1 – Pastiglia (gesso painted onto the surface to create a low relief design under gilding)

2 – Gilding using bole

3 – Mordant gilding

4 – Punchwork

5 – Flesh painting

6 – Drapery painting

7 – Sgraffito (using a pointed tool to scratch through paint layers to reveal the gilding underneath

8. Applying the bole (1)

Warmed bole applied in thin layers to areas to be gilded.

8b. Gilding (1)

Water gilding: gold leaf cut into small squares and applied to wetted bole using gilding knife or gilding tips. It is then burnished using an agate burnishing tool.

11. Sgraffito

Sgraffito along the left side. Detail from Madonna and Child with Angels by Pietro do Domenico da Montepulciano, 1420.

12. Mordant gilding

Mordant gilding was used on the edges of the robe as well as details on the book. Detail from Saint Andrew by Simone Martini, 1326.

9a. Pastiglia

The halo was made using pastiglia. Detail of Carlo Crivelli’s Pietà,1476.

9c. Water Gilding

The bole is applied over the smooth and raised gesso. Gold is applied over the entire area. Detail of Carlo Crivelli’s Pietà,1476.

10a. Punchwork tools

Punchwork tools

10b. Punchwork



































Egg Tempera

Egg tempera is made by mixing egg yolk with pigment. The pigment must be ground very finely in water before tempering it with the yolk. The process of applying the egg tempera is different than that of oil because the paint dries very quickly and doesn’t blend easily. As such, the paint is applied in thin short strokes in overlapping colors to produce a range of hues.

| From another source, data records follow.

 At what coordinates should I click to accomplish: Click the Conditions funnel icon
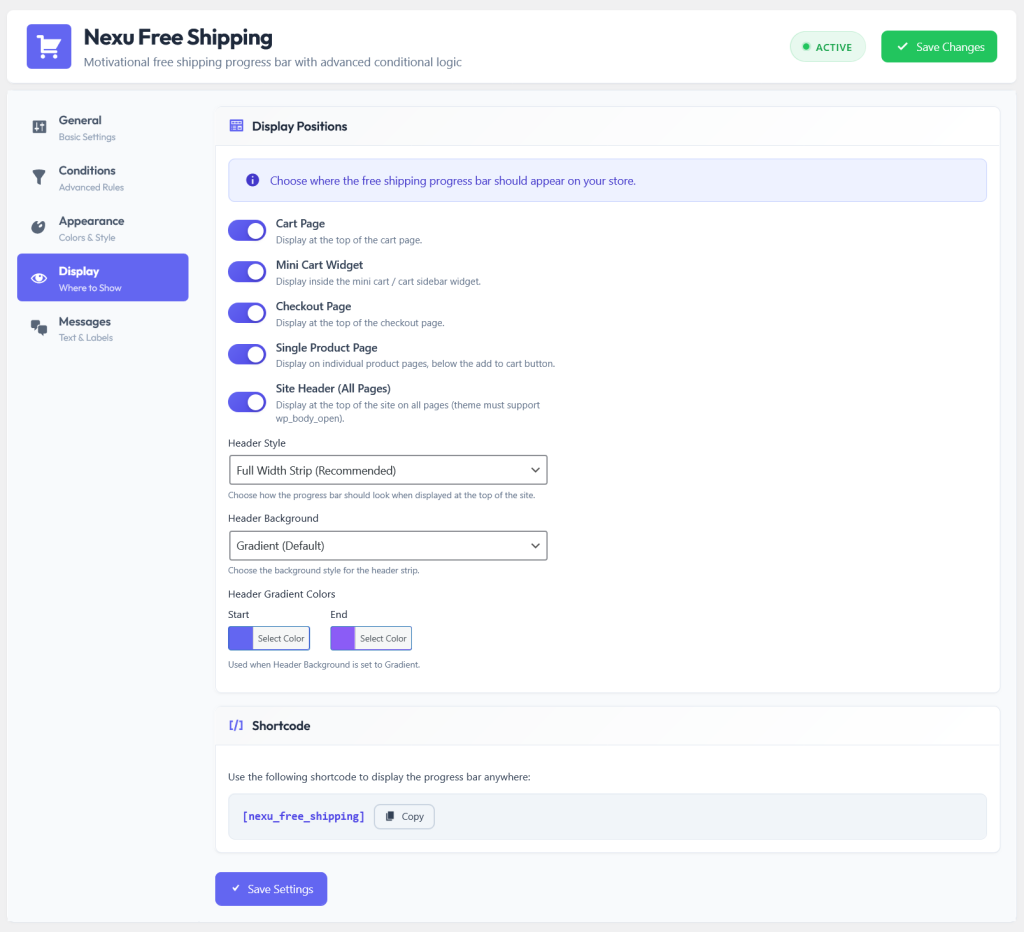tap(39, 177)
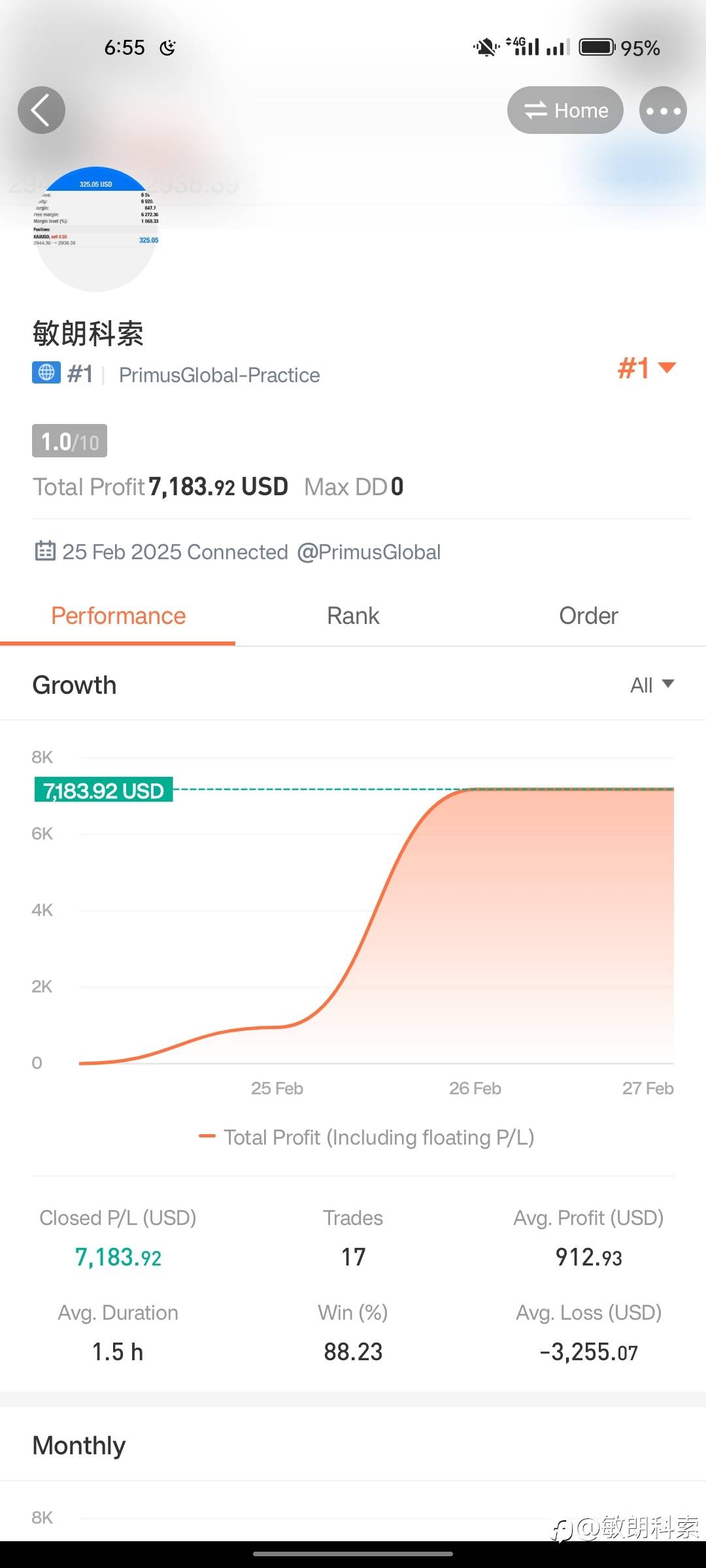Tap the Home switch button
This screenshot has height=1568, width=706.
(x=565, y=110)
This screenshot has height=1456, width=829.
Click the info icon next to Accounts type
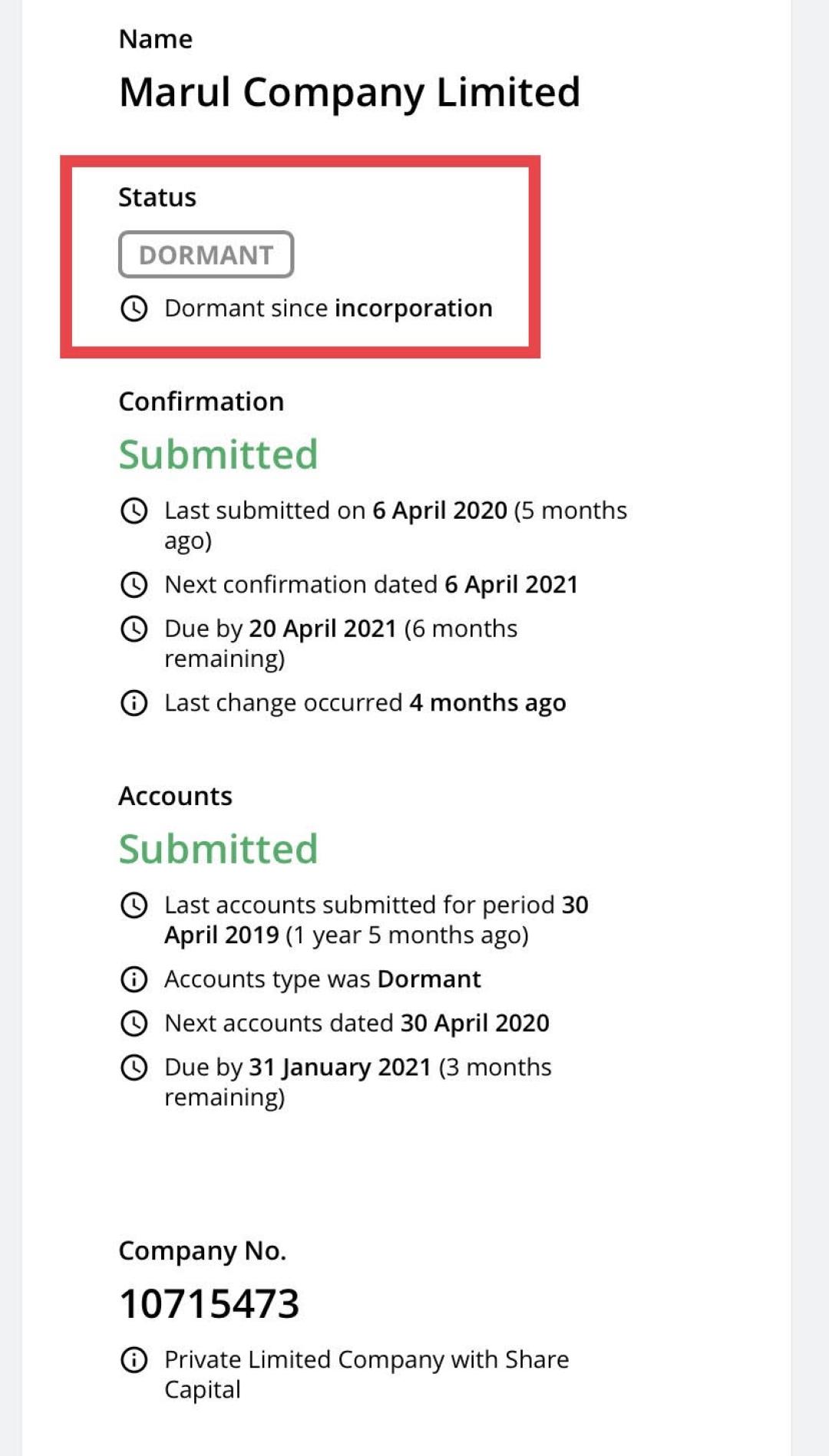coord(134,979)
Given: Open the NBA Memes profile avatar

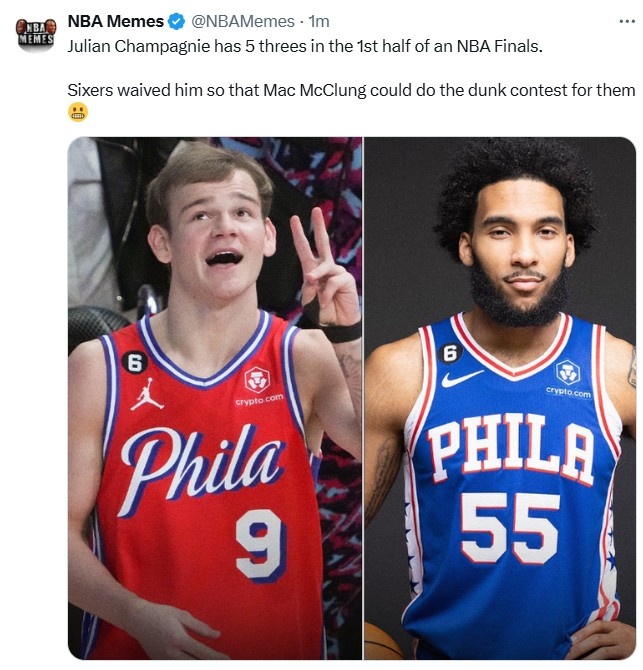Looking at the screenshot, I should (36, 35).
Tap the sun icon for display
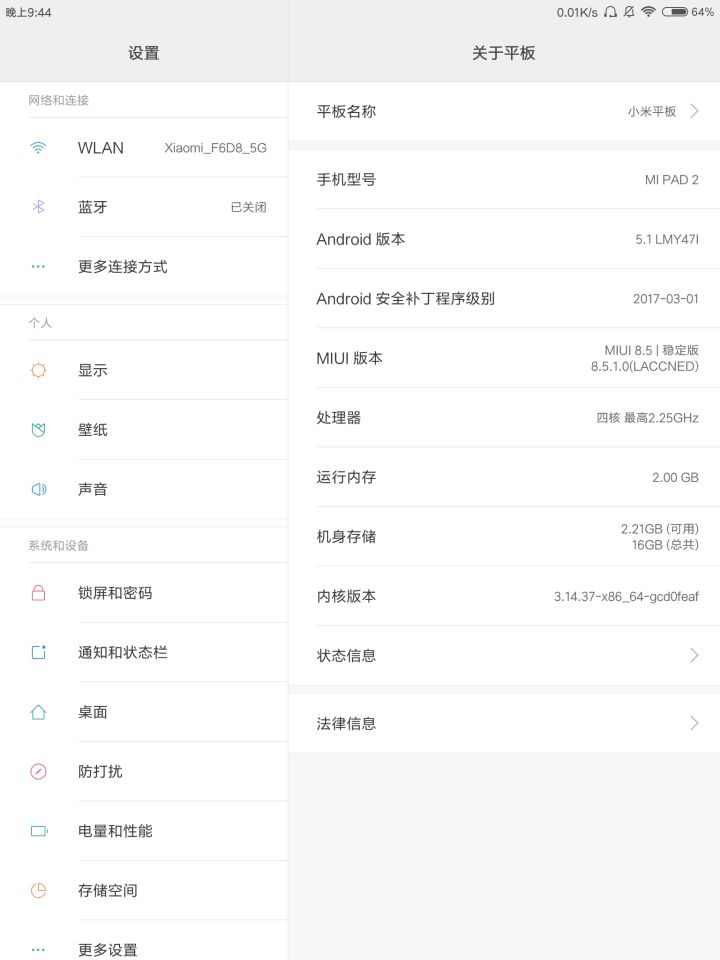The height and width of the screenshot is (960, 720). point(38,370)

As we found out over the course of painting, the fineness of the pigment particles, and the size and quality of the brush have an impact on the handling of the paint.

13. Egg tempera Mixing

Mixing egg yolk and pigment. Medieval painters used green earth to underpaint light-colored flesh tones, and verdaccio, a mixture of black, yellow ochre, lime white, and cinnabar, for shadows.

Panel painting by...

Finished detail of Carlo Crivelli’s Pietà,1476











If this process taught us anything, it is an appreciation for the patience and tremendous skill required by early artists to make such exquisite works. The act of applying gesso and scraping it to a smooth finish is an art form unto itself!

For an in-depth and historically accurate guide to producing panel paintings, Jo Kirby’s Art in Making: Italian Painting Before 1400 published by the National Gallery of Art in London is an excellent source.